Ответить Гали предполагала потом, надеясь на авось да на случай. По дороге она прикупила подарков, в основном, запаслась провиантом, чтобы порадовать сестру.
Дверь открыла Изольда, глядя на Галю с восхищением, которое тут же сменилось некоторой таинственностью.
— Здравствуй, золотце мое, — поцеловала ее Гали. — Ты знаешь, что такое джаз? — спросила она Изольду.
— Конечно, — надулась та, — я же музыкант…
— Ни черта ты не знаешь, — рассмеялась Гали. — Но у меня есть для тебя подарок. Знакомый журналист, француз, иногда водит нас на чудесные джазовые концерты. Скоро приезжает Бени Гудмен. Мы пойдем вместе, ты рада?
— Это знаменитый кларнетист, — Изольда сделала важный вид. — Я тебе так благодарна. Если только ты не врешь…
— Да что ты, золотце, — умилилась Гали. — У тебя такой вид, точно не я, а ты куда-то собираешься меня пригласить.
— Собираюсь, — серьезно ответила Изольда. — Ты накупила всего, и теперь долго будешь сидеть на мели. Я хочу помочь тебе.
— Что? — удивилась Гали. — Ты — мне?
— Я — тебе, — Изольда произнесла это вызывающе, но тут же загадочно улыбнулась.
— Честно говоря, сестра, я не отказалась бы от кругленькой суммы. Давно жаба душит — хочу кое-что купить, а не могу…
— Нет ничего проще, — ответила Изольда. — Могу дать тебе пятьсот долларов? Изольда проворно полезла на антресоли. Через минуту на столе перед Галей лежали пять стодолларовых банкнот.
— Ну, раз ты такая щедрая, — развеселилась Гали, — может быть, ты дашь мне еще пятьсот…
— А ты не стесняйся, — улыбнулась Изольда, — проси, сколько хочешь…
И деньги, и разговор, который происходил между старшей и младшей Бережковскими, все казалось сюрреалистичным. Но тысяча долларов США уже лежали на столе, рядом с белым пузатым чайником и маленькой сахарницей с серебряным ободком.
— Нас с тобой расстреляют, детка, — довольно жестко произнесла Гали, не понимая, что происходит. — Но если ты расскажешь мне, что случилось, мы как-нибудь выкрутимся. Во-первых, кто еще знает про эти деньги?
— Да о них все забыли, — обиделась Изольда. — Эти деньги нашел отец Нинки Калачевой, когда его бригада сносила дом недалеко отсюда, на Арбате, помнишь, такой бледно-розовый… Он принес целый портфель долларов.
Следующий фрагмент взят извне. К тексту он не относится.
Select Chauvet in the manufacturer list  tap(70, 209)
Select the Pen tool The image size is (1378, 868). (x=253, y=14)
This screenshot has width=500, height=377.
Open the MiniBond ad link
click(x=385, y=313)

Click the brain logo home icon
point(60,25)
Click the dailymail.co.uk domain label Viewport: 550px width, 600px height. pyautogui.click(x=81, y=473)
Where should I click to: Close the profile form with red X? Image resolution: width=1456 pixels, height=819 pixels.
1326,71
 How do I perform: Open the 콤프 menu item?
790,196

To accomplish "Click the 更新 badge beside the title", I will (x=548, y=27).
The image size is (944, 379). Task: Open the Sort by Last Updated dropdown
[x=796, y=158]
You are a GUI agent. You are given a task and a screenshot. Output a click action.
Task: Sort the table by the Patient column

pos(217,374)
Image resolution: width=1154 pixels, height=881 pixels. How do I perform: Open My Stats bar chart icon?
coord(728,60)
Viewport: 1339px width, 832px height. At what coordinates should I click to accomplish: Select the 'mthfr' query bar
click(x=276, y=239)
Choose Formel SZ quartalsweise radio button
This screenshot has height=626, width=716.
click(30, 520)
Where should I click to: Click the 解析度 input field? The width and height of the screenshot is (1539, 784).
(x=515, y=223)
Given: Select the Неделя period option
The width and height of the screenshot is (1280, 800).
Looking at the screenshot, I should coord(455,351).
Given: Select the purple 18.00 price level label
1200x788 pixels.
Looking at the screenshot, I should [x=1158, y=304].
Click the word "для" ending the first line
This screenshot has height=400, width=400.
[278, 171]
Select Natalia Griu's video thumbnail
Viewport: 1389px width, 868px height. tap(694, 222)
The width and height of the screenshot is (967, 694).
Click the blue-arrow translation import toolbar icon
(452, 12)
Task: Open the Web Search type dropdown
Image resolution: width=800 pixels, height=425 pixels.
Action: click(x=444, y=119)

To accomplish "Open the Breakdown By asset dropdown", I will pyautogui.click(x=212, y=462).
— Что? — Гали не верила своим ушам. — А дальше?
— Я выпросила у Калачевой немного этих бумажек, ну, вроде бы поиграть. А еще она отдала немного Нюрке и Женьке. Это же доллары, Галка. Только я поняла, что они стоят столько, сколько стоят. И ничего, что они старые.
Гали повертела в руках одну из сотенных банкнот, рассмотрела. Взяла вторую, третью.
— Молодец, — похвалила она, — ценю за сообразительность. Денежки не новые, но целенькие. Давай, гони остальные и молчи в тряпочку. Мама знает?
— Да что ты, — всплеснула руками Изольда. — Я же не враг себе.
— Вот-вот, — похвалила Гали сестренку. — Это наш с тобой секрет. Давай мне все до последней бумажки…
— Всего двадцать сотенных, — сразу предупредила Изольда. — Наверху ровно половина.